# [ZIEL DER AUFGABE]
Schreibe den Text über Vorräte für die Seele im Anschluss an seinen letzten Satz weiter.

# [QUELLENAUSZUG]
^^^^^^^^

Auch wenn heute die meisten von uns ihre Lebensmittel eher kaufen und wenig selbst anbauen, haben wir daheim Vorräte für schlechte Zeiten.

Doch nicht nur materielle Vorräte können und sollen wir sammeln, auch Vorräte für die Seele und den Geist sind wichtig. Im Kindergarten habe ich oft das Buch „Frederick“ von Leo Lionni vorgelesen – es geht darin um eine etwas andere junge Maus. Als alle Mäuse für den Winter Vorräte anlegen, sitzt Frederick rum, beobachtet und staunt. Und wenn die anderen schon etwas genervt fragen, warum er nicht arbeitet, dann sagt Frederick, er arbeite doch: er sammelt Farben und Sonnenstrahlen und Wörter für die dunkle und kalte Jahreszeit. Erst spät im Winter, als die meisten Vorräte schon aufgebraucht sind und die Mäuse sich kaum noch an die warmen und schönen Tage erinnern können, kommt Fredericks Zeit. Er kann die Mäuse an die bunten Farben und die wärmenden Sonnenstrahlen erinnern und aus den gesammelten Worten entsteht ein wunderschönes Gedicht. Ja, Frederick hat das Gute aus den anderen Jahreszeiten gesammelt und konserviert.

Gerade in den vergangenen Monaten, gezwungen durch die Kontaktbeschränkungen, mussten wir auch diese Erinnerungen raussuchen: die Schallplatte mit Musik aus den 80-ern (ja, das gibt’s auch auf Youtube und Spotify, wenn man den Plattenspieler schon verschenkt hat), ein gutes Buch noch mal lesen und sich auch an schöne Begegnungen mit Menschen erinnern und sich dadurch die Wartezeit verkürzen.

^^^^^^^^

# [DATENABSCHNITT]
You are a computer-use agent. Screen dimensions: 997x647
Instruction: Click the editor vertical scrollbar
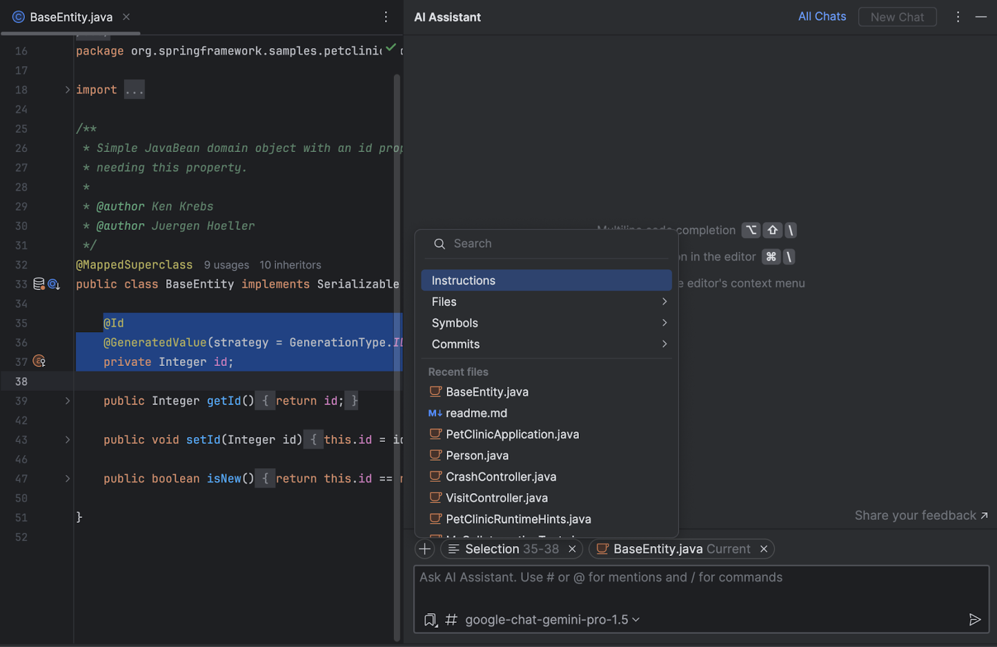pyautogui.click(x=397, y=312)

^^^^^^^^

# [ANTWORT]
Auch in der Bibel habe ich eine schöne Stelle gefunden, in der es ums Sammeln geht. Eine nicht sehr bekannte Stelle, in einem wenig bekannten Buch aus den Apokryphen. Sie steht bei Jesus Sirach im 25. Kapitel: Wenn du in der Jugend nicht sammelst, wie kannst du dann im Alter etwas finden?

Über die Sprüche aus Jesus Sirach wird kaum gepredigt und doch lohnt sich ein Blick so ungefähr in die Mitte der Bibel. Der (namentlich nicht bekannte) Schreiber erzählt gleich zu Beginn, dass er die gesammelten Weisheiten seines Großvaters, jenes Jesus Sirach, übersetzt, um sie allen zugänglich zu machen. Als Brücke zwischen dem Alten und dem Neuen Testament finden sich kurze Lebensregeln der jüdischen Gemeinde in Form von Spruchweisheiten. Jesus Sirach gehört nach Martin Luther nicht zur Heiligen Schrift, ist aber „doch nützlich und gut zu lesen“, sagte der Reformator.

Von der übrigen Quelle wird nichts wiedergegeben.